The World Health Organization (WHO) has introduced guidelines and program on hand hygiene (HH) but its application is mainly limited to the acute care setting. This is the first study showing that utilization of the WHO hand hygiene guidelines is effective also in LTCF.
Objective: To examine the impact of a multimodal program developed by the WHO on HH in promoting appropriate knowledge, beliefs and compliance for HH among health care workers (HCW) in LTCF.
Methods:
A prospective interventional study was done in four phases [baseline (P-I), intervention (P-II), 1 month (P-III) and 4 months (P-IV) after intervention] from August
Results:
A total of 8030 HH opportunities were observed at P-I, P-III and P-IV. The overall HH compliance rate increased from 45.4% at baseline to 80.0% at P-III (p<0.001) and 80.6% at P-IV (p<0.001). Compliance by handrubbing with AHR showed significant increase from 25.9% to 71.5% (P-III) and 76% (P-IV) with p<0.001. Increase in compliance was also significant (p <0.001) in different types of HCWs and for all WHO five moments. Multivariate analysis showed compliance was strongly associated with the multimodal strategy adjusted for different institutions, time periods, types of five moments and activity index (P-III: OR = 5.27, CI= 4.04-6.88; P-IV: OR = 5.81, CI= 4.43-7.62).
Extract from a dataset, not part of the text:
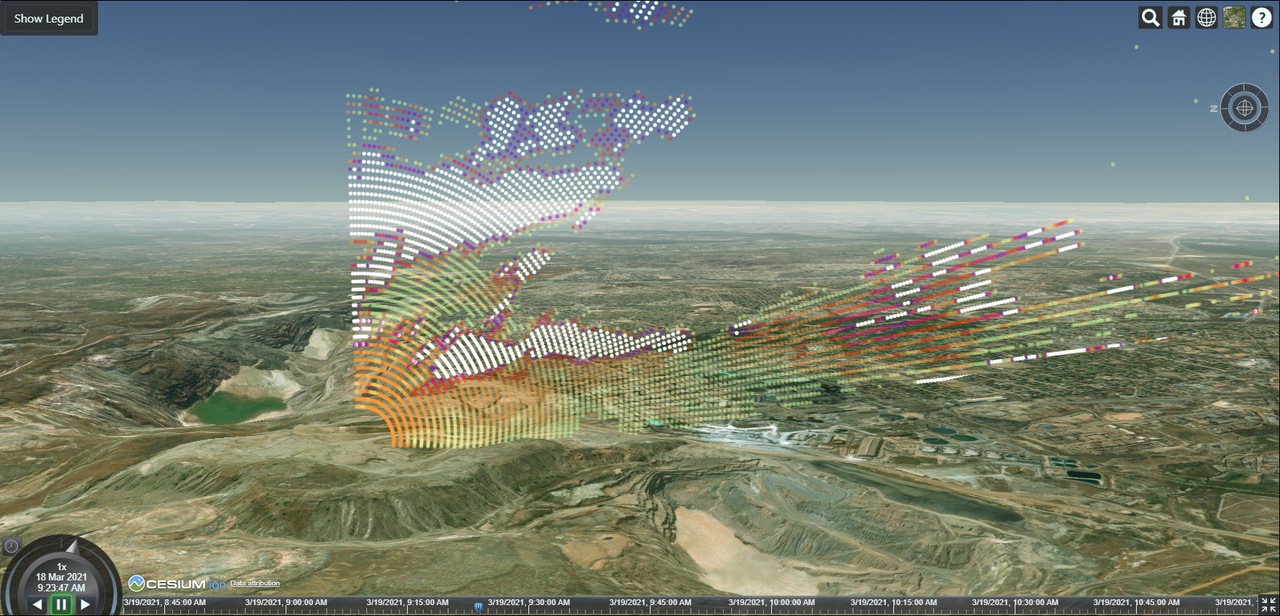Open the geocoder search magnifier icon
The height and width of the screenshot is (616, 1280).
(1150, 17)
Adherence to HH was particularly high with after touching patient (OR = 4.53; CI: 3.52-5.84) and after touching patient’s surroundings (OR = 2.25; CI: 1.32-3.82) when comparing to after touching body fluids. The program is also effective in improving HCW's knowledge on AHR (60.8% vs 84.8% at P-IV, p=0.004), promoting favourable HH belief as over 83% HCWs believed AHR could improve their own HH compliance (p=0.001) and over 86% believed AHR could promote HH (p=0.002) in their institution. Focus groups reported that HCW perceived educational talk as the most effective intervention and AHR as highly effective in HH promotion with time-saving and usage convenience.
Conclusions:
WHO multimodal HH strategy, that is successful in acute care facilities, is effective in LTC setting.